Recently, hidden Markov model(HMM) has become the predominant approach to speech recognition. The performance of an HMM-based recognizer depends on the acoustic modeling techniques adopted to represent speech characteristics. In this dissertation work, we present various methods to improve acoustic modeling capability in a discrete HMM-based speech recognition system. In order to evaluate the recognition performance for proposed methods, we established the baseline speech recognition system which is a continuous speech recognition system with a vocabulary of 1074 words.
First, we study the method to estimate robust output probabilities distributions(PD's) in considering that feature vectors within the same state have similar characteristics in their acoustical aspects and the their variation is lower than feature vectors at another state. Based on these facts, we proposed a state-dependent source-quantization(SDSQ) DHMM in which the output distribution of a state is represented as the sum of product of the frequency of a state- dependent source and its own codeword distribution. A state-dependent source is represented as an average vector, and its frequency and distribution of codewords are separately accumulated by the quantized source. The experimental result indicated that the proposed method improved the word accuracy by 2.7% as compared to the baseline system.

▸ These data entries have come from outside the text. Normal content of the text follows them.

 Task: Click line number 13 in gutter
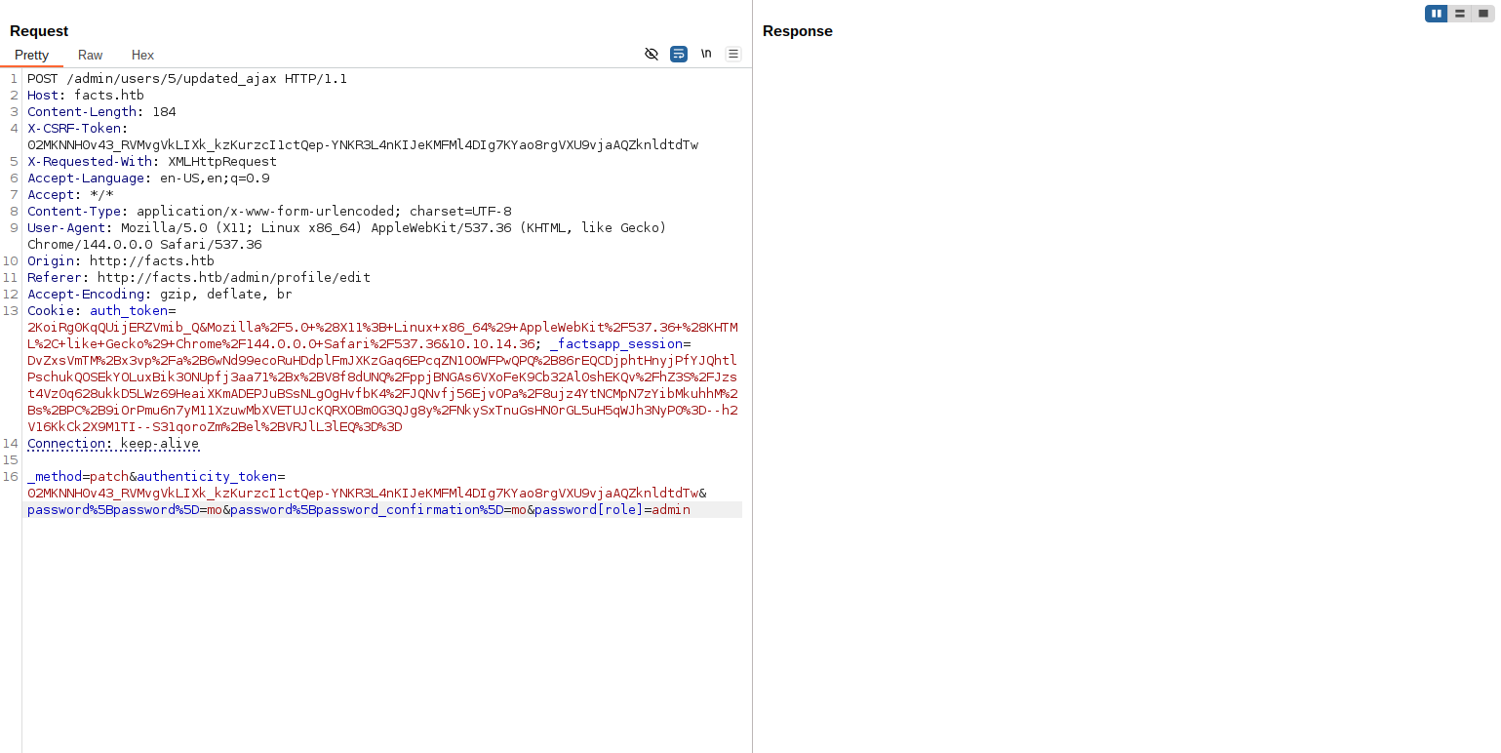pos(11,311)
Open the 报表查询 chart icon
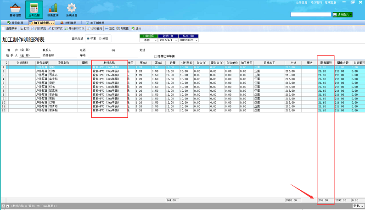The height and width of the screenshot is (210, 365). pyautogui.click(x=53, y=9)
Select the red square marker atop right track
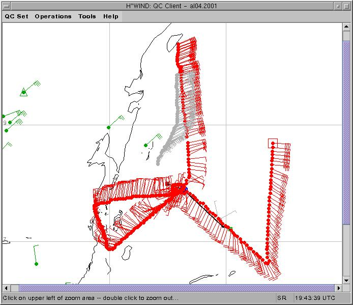This screenshot has height=305, width=353. (273, 144)
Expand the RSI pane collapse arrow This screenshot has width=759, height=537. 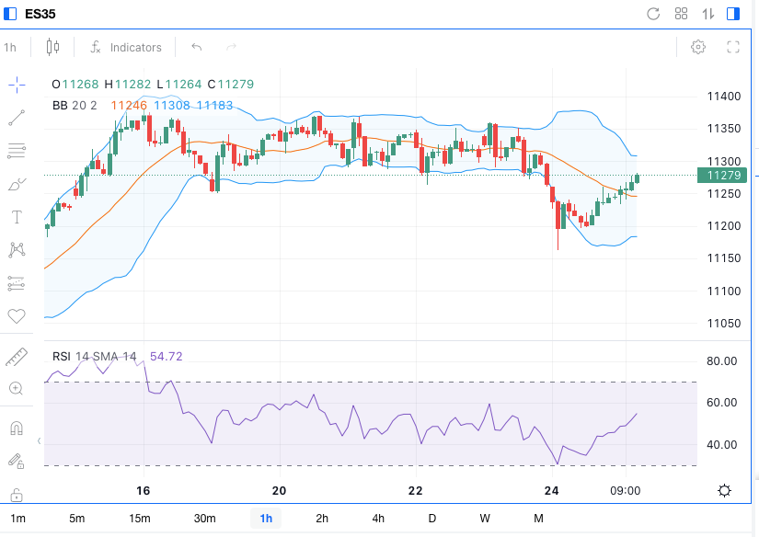(39, 441)
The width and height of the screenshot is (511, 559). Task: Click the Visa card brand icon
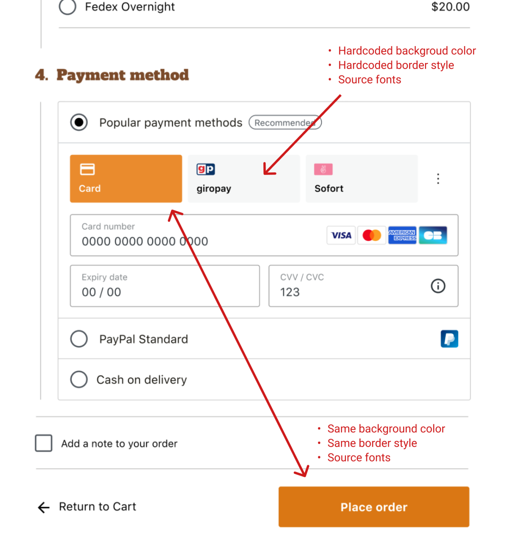click(340, 235)
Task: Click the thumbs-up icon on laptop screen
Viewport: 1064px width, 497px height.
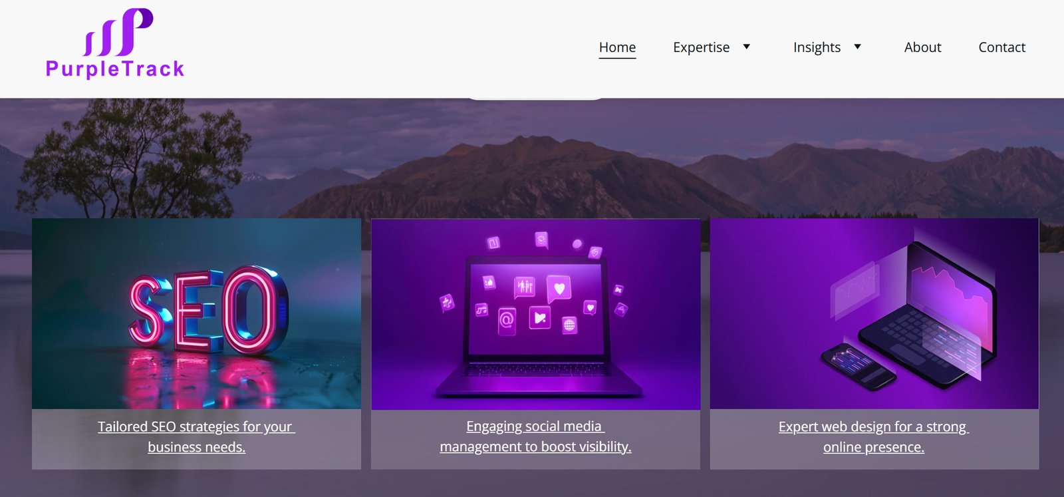Action: (489, 282)
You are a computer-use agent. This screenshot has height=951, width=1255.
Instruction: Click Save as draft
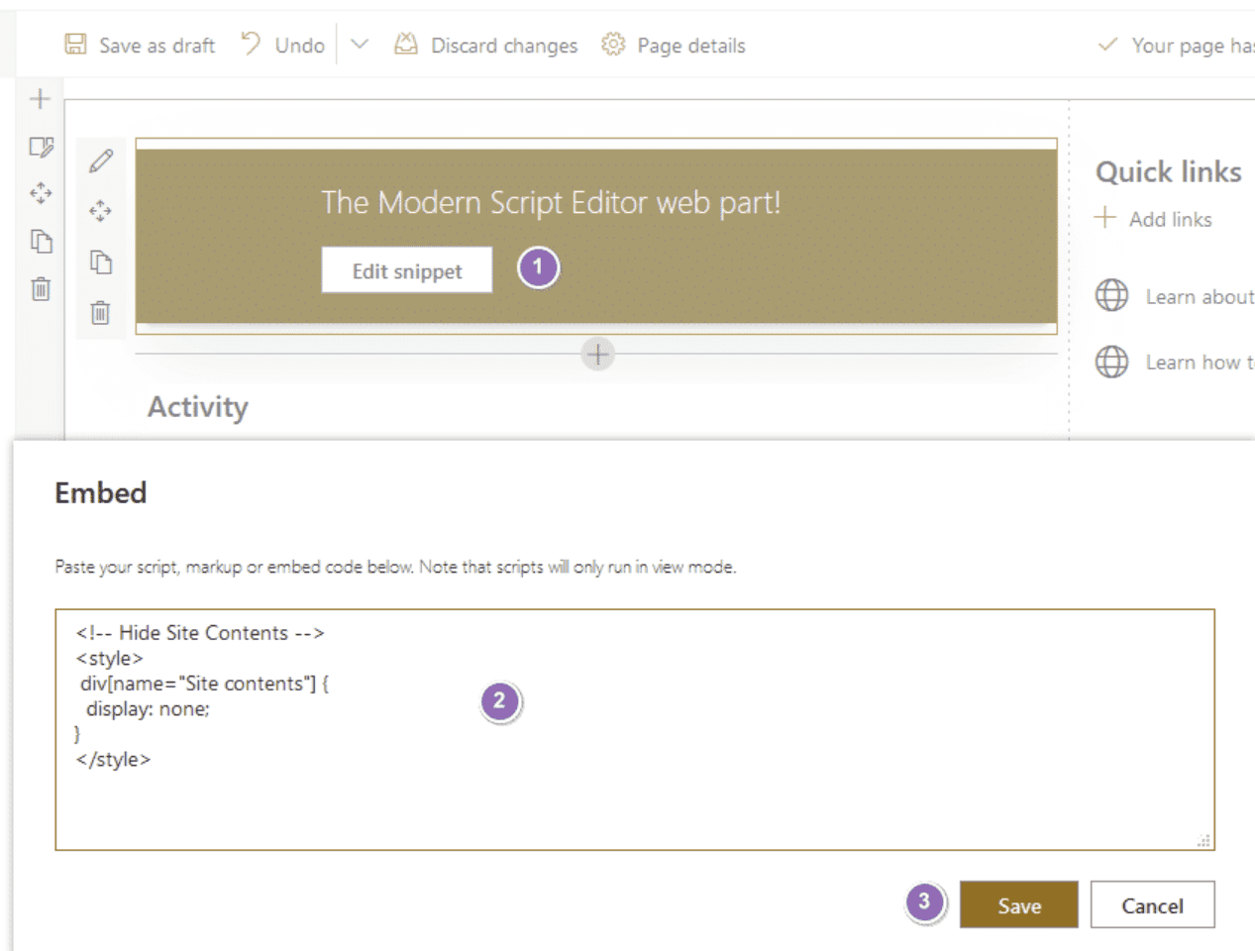[140, 46]
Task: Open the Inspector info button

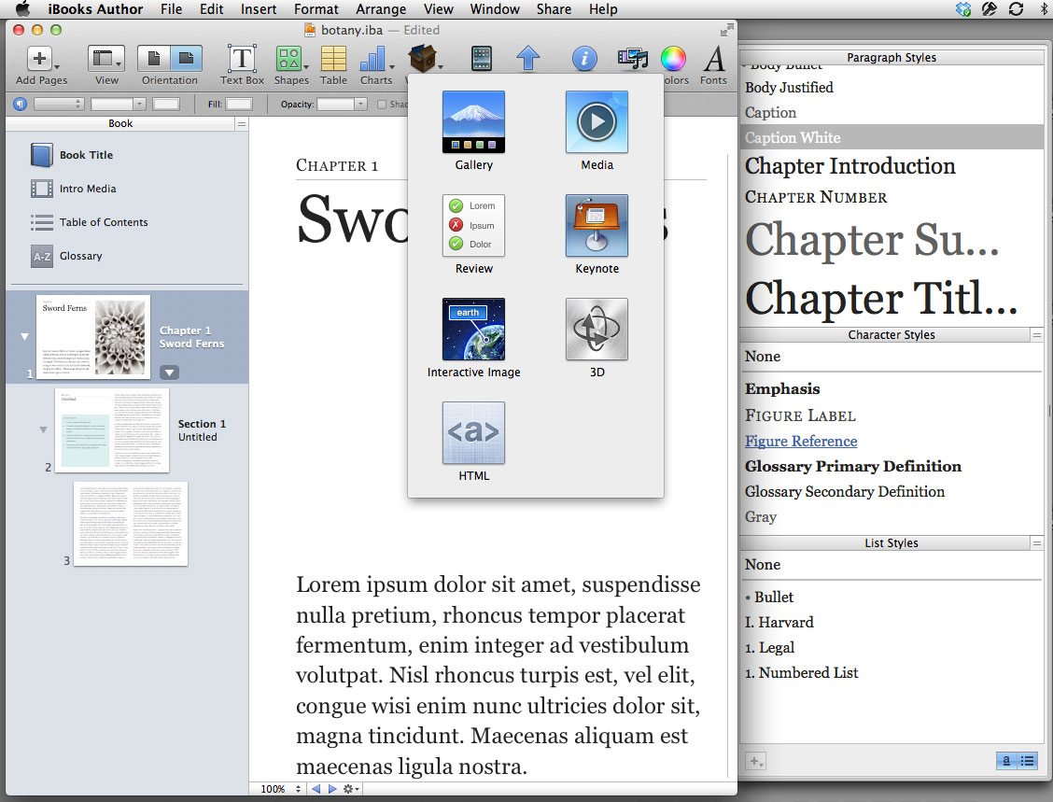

Second, we apply the state-dependent feature-parameter weighting for discriminative estimation of output probability at each state. In contrast to the conventional equal- weighting of output probability for each feature parameter, we adopted two kinds of weighting methods-the fixed weighting method and the varying weighted method-to get the discriminative output probability at a state. In the first approach, the fixed weighting factor for each feature parameter is derived on the training phase at once, and it is simply multiplied with the output probability of each feature parameter on the testing phase. As a second approach, the varying weighted method is adopted to reflect output probability of another feature parameter given the best feature parameter. For this, the weighting matrix is derived, and it is multiplied by the output probabilities of feature parameters at a state on the testing phase. In the comparison of weighting methods, the varying weighted method improved the performance of 2% as compared to the fixed weighting method.
Finally, we proposed the modified smoothing method based on the fuzzy mapping concept for HMM parameters. In the conventional fuzzy-based smoothing method, it dose not satisfy two criteria such that the smoothing factors are not normalized and the smoothing factor corresponding to the smoothed output probability is not always larger than other factors. To solve these drawbacks, we modified the conventional fuzzy smoothing method to get the correct smoothing factor for the target output probability. The experiment indicated that the proposed smoothing method represented the improvement of 1.4% as compared to the conventional fuzzy smoothing in an aspect of the word accuracy.